Daftar Tugas =>
A. Dalam teks tentang rencana penyimpanan cadangan minyak, berapa hari kapasitas cadangan minyak negara menurut Bahlil jika negara hendak berperang?
B. Tuliskan lanjutan teks tentang rencana penyimpanan cadangan minyak, dimulai setelah kalimat terakhirnya.

Teks yang Disediakan =>
+++

INFOMIGAS.ID | Jakarta — Menteri Energi dan Sumber Daya Mineral (ESDM) Bahlil Lahadalia berniat membangun tempat menyimpan cadangan minyak di pulau yang berdekatan dengan negara Singapura.
Nantinya, fasilitas tersebut dijadikan dijadikan tempat penampungan rupa rupa jenis minyak sehingga dapat dibeli oleh Pertamina dengan harga murah.
“Kemampuan penyimpannya sekitar 30-40 hari,” sebut Bahlil pertengahan Desember 2024.
Bahlil juga bilang tempat penyimpanan minyak penting untuk ditingkatkan karena, “negara kita kalau mau perang, kapasitas cadangan minyaknya hanya 21 hari,” sebutnya.
Pembangunan fasilitas itu sejalan dengan target Presiden Prabowo Subianto untuk pencapaian kedaulatan energi.
Selama ini, sebanyak 60% bahan bakar minyak (BBM) untuk kebutuhan RI diimpor dari Singapura.
Atas kondisi tersebut, Bahlil mengaku bingung sebab negara tidak punya sumber minyak, namun mampu melakukan ekspor minyak, “Saya enggak ngerti teorinya dari mana,” katanya.
Sebelumnya, Bahlil sempat menyebutkan tentang rencana menekan biaya impor energi hingga Rp 500 triliun per tahun.
Salah satu caranya menekan angka impor adalah dengan memaksimalkan sejumlah sumur minyak yang ada.
Sumur idle atau sumur yang menganggur harus diaktifkan lagi.
Data Kementerian ESDM mencatat ada sekitar 44.900 sumur minyak di seluruh Indonesia, sebanyak 16.600 sumur dalam kondisi tidak aktif atau idle.
Pemerintah berkeyakinan mampu menghidupkan kembali lima ribu sumur tua untuk menaikkan produksi minyak nasional.
Sejak Kapan Indonesia mulai Impor BBM?
Mengacu pada data di Badan Pusat Statistik, pada tahun 1996 Indonesia sudah mulai mengimpor BBM.

+++

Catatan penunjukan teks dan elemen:
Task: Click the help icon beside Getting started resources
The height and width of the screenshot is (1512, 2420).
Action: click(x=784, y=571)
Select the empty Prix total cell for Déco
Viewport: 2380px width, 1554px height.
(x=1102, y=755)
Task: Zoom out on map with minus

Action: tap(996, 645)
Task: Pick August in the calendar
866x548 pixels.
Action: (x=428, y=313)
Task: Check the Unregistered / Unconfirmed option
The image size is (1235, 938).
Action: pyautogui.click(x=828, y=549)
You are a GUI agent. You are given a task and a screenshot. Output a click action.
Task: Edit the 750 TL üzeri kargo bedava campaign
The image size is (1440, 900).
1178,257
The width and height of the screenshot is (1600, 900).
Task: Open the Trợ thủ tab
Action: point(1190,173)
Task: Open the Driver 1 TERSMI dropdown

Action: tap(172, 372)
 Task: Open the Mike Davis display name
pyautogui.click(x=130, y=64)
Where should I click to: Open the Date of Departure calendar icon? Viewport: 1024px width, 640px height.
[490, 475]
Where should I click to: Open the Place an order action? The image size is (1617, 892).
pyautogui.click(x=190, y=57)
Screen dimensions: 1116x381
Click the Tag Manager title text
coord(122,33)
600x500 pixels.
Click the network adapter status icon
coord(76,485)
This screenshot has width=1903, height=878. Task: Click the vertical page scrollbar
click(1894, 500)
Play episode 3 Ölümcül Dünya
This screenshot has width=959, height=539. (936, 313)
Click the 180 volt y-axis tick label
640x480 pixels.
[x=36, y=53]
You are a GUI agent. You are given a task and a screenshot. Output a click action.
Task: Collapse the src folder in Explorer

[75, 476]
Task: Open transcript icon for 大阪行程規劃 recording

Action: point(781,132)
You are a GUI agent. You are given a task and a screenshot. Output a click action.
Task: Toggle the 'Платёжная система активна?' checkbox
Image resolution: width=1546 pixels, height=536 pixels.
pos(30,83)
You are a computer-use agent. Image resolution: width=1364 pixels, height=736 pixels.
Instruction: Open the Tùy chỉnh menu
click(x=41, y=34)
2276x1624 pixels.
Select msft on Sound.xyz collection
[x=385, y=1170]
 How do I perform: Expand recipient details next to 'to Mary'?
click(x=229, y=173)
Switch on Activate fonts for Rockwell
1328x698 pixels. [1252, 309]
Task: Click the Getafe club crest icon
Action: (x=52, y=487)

+++

Jawaban Tiap Tugas =>
A. Hanya 21 hari.

B.
Pada awalnya, impornya sebesar 10,13 juta ton, sedangkan ekspornya sebesar 10,7 juta ton. Satu tahun kemudian jumlah impor lebih tinggi dibandingkan ekspor. Kondisi tersebut terjadi secara terus menerus hingga tahun 2023, dengan realisasi impor sebanyak 24,7 juta ton, sementara ekspornya mencapai 2,2 juta ton.
Data milik BPS juga menggambarkan bahwa Singapura merupakan negara pengimpor minyak paling besar untuk Indonesia. Di posisi selanjutnya terdapat nama Malaysia, Arab Saudi dan Amerika Serikat. Kondisi yang sama juga terjadi untuk minyak mentah. Dalam beberapa tahun terakhir, angka Impornya dalam terus meningkat. Hal itu terjadi sebab mulai tahun 2004, Republik Indonesia sudah menjadi negara pengimpor minyak neto atau net oil importer.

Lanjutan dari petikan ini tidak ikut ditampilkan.